It may have only lasted 2 minutes and 45 seconds but the stunning dancing scene performed by the brilliant Fred Astaire in 1938 is now the most famous demonstration of flow, rhythm, balance, and timing the golfing world has ever seen.

30x21 inches(75x55cm) screen print."Totally carefree." 300g Somerset art paper. Click image to enlarge.

It was wonderfully recorded for posterity on the film set of "Carefree," which was in production from the 14th of April 1938 until the end of July that year. Location filming was done at Busch Gardens in Pasadena, California, and the Columbia Ranch.

Little detail was known (like much of Astaire`s dance scenes at the time) until later on in his career when he explained to an audience how the scene had been developed. In between shoots for the film the passionate golfer Astaire had been trying a few dance steps for fun while at the same time practicing on his local golf club driving range. At the end of each short dance, he found it easy to finish with a golf shot, which was invariably good. After a little more practice he decided to show it to the director of the film.

The Hoof step in the sketch is called a wing by the dancing profession

The director, Mark Sandrich, warmed immediately to the idea, maybe because "Carefree" was the shortest of the Astaire-Rogers films and the new scene would become only the fourth musical number to be performed.

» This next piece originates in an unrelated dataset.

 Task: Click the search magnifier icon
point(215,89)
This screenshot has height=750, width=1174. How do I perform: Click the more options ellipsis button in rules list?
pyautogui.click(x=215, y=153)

" We had to do a lot of rehearsals over two weeks where we pieced together the best bits for the film itself," said Astaire. The dance is a complicated combination of short steps and routines combined with high-speed interaction using various golf clubs, which Astaire swirled around his body like a snake-charmer. He gently begins the whole action by pulling out a harmonica and tap dancing while he plays it, throwing in a pirouette from ballet for good measure. Crossing two irons, he then performs a Highland sword dance, before finally beginning a set of golfing trick shot routines that Paul Hahn (the trick shot king of the next era) would have been proud of.

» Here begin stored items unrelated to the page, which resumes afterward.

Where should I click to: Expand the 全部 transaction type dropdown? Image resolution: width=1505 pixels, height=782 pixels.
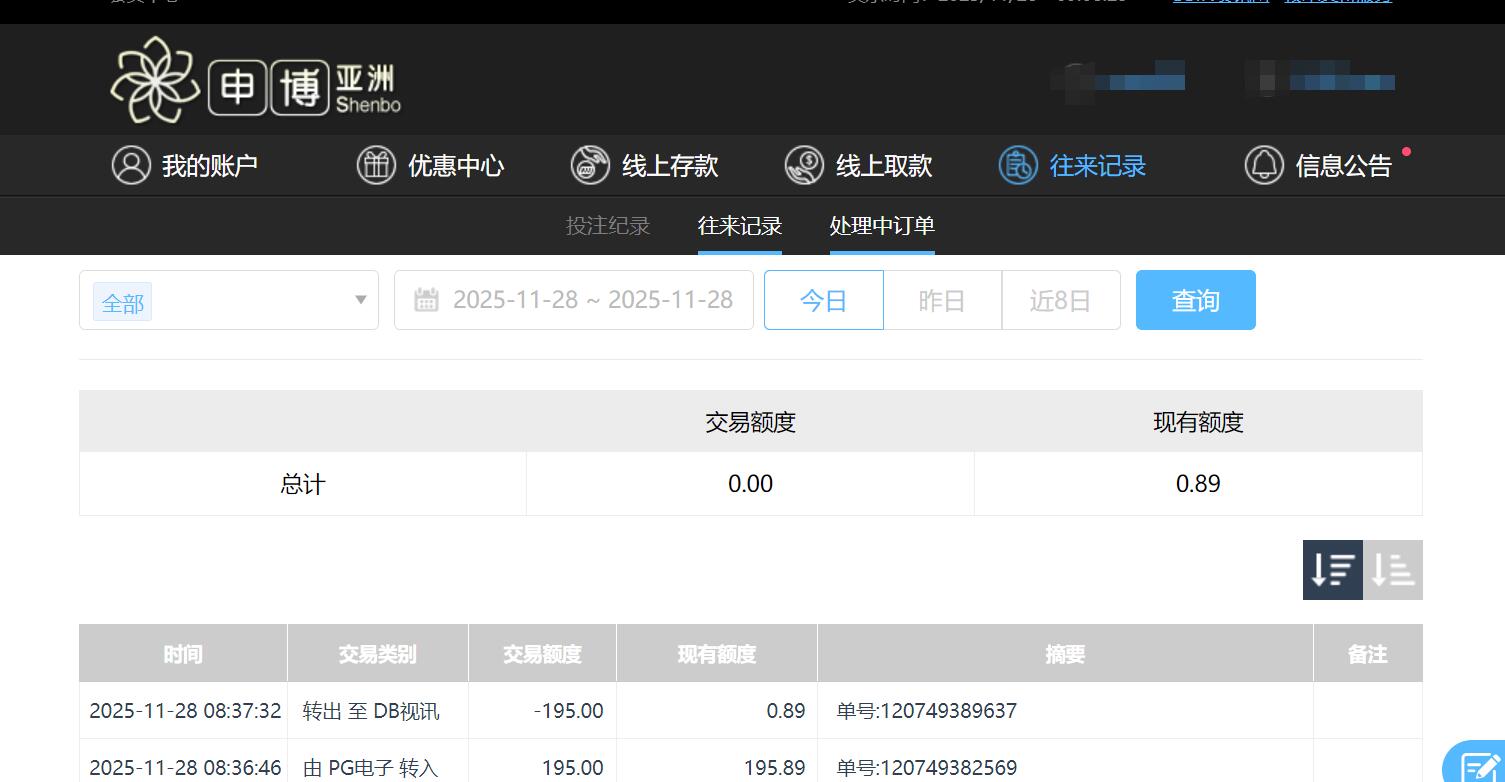coord(228,300)
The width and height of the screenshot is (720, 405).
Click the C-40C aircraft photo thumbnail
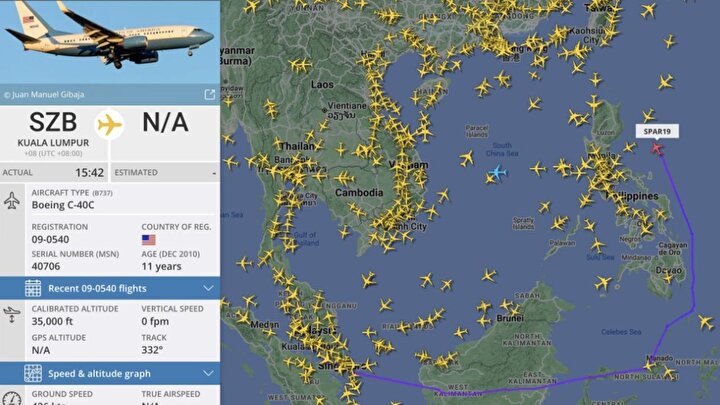[x=110, y=42]
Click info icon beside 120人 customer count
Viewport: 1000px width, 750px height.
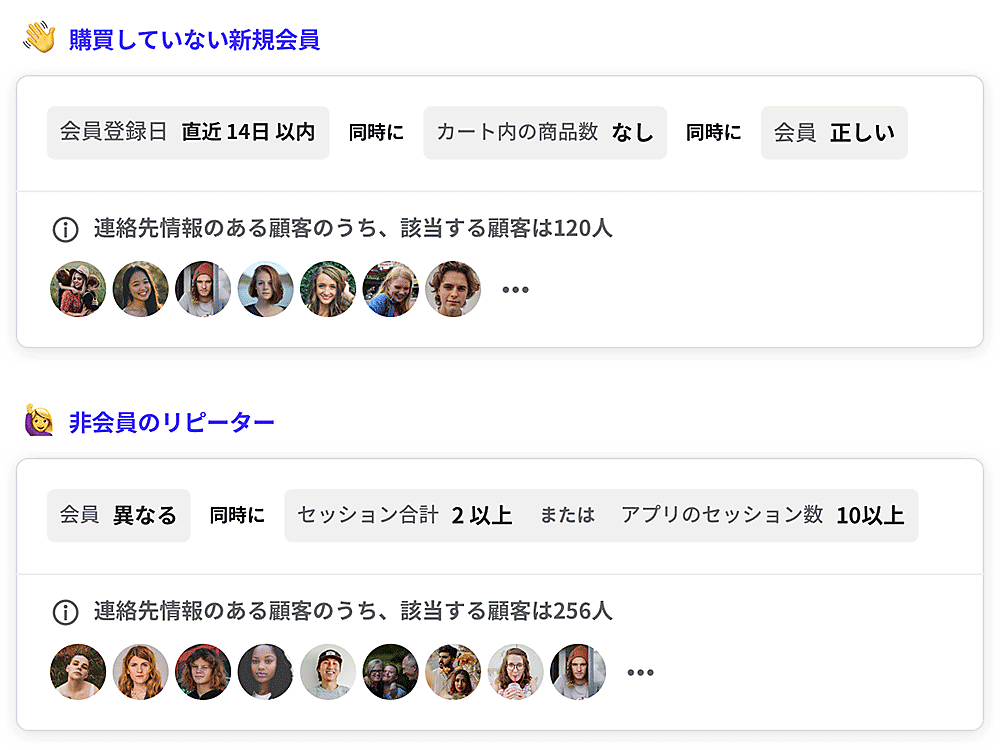[64, 229]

The fact that the whole scene has such a beautiful flow and looks spontaneous is almost completely down to the creativity and inventiveness of Astaire as he took part in editing which bits to keep and what should be removed.

This eliminates the story that Astaire finished the scene in one take and his shots all ended in a close circle of just eight feet.

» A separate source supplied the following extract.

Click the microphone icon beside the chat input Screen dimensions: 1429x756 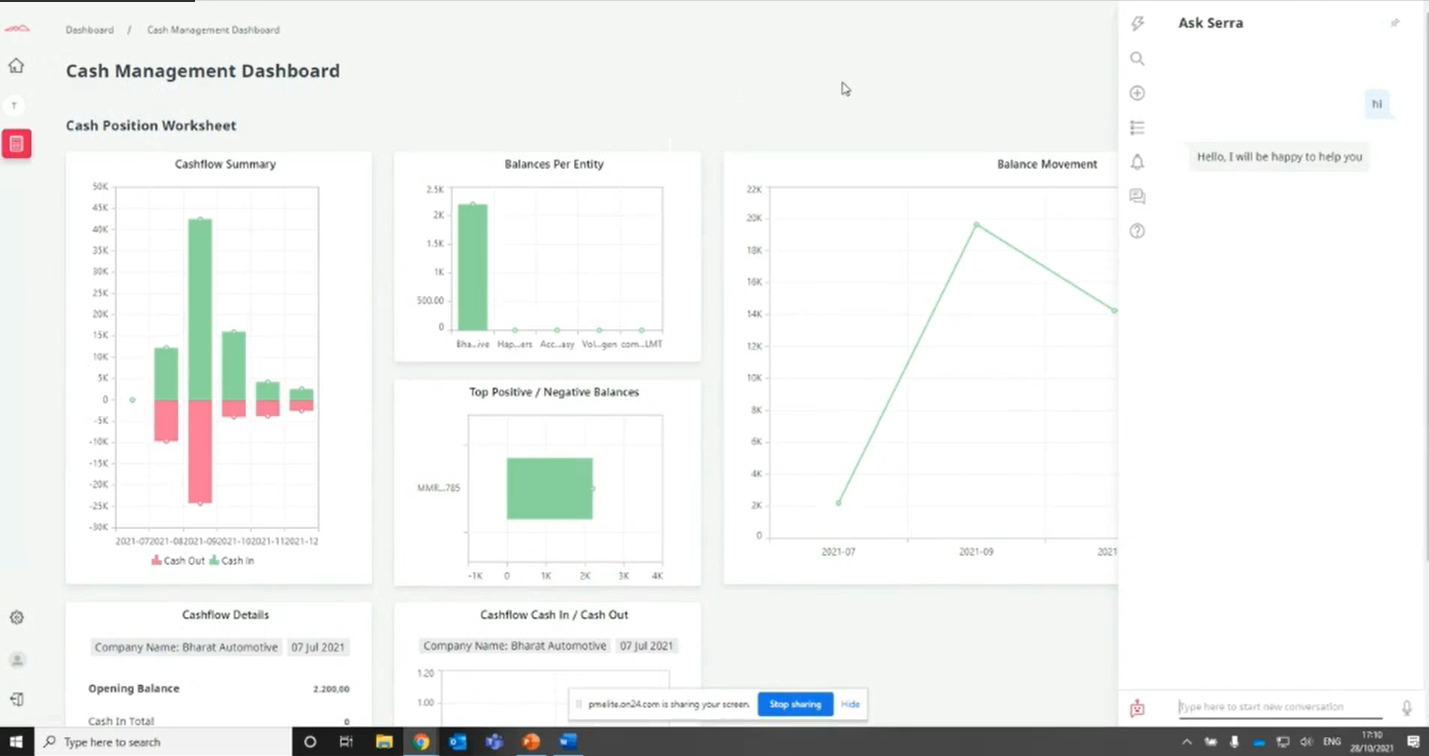point(1407,706)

Another aspect that tends to be overlooked when enjoying the beauty of the dance is the set design. A carefully constructed background with a stone wall eventually moves on to a distanced area that suggests a deep space of green.

Astaire the dancer

"Dancers are the athletes of God"-Einstein

It is with good reason that all of the greatest dancers and teachers of the last century have expressed their adulation of Fred Astaire's dancing genius at one time or another.

The famous British ballet teacher Richard Glasstone maintains that the three greatest dancers he ever saw were Fred Astaire, Margot Fonteyn, and Merce Cunningham.

Although celebrated as one of the greats in dancing choreography himself it was when Cunningham presented Astaire with an Award in 1987, that he commended the unique character of Astaire's ability: "The sheer pleasure of his dancing, a quality that makes us lose track of mental gymnastics. It gives the mind a rest and the spirit a big boost" (via The New York Times).

Nureyev was also a big Astaire fan.

Although I have no proof of this I believe Astaire had greater difficulty with the golfing dance scene than nearly all others he has done.

One of the earliest and greatest trick shot kings Joe Kirkwood.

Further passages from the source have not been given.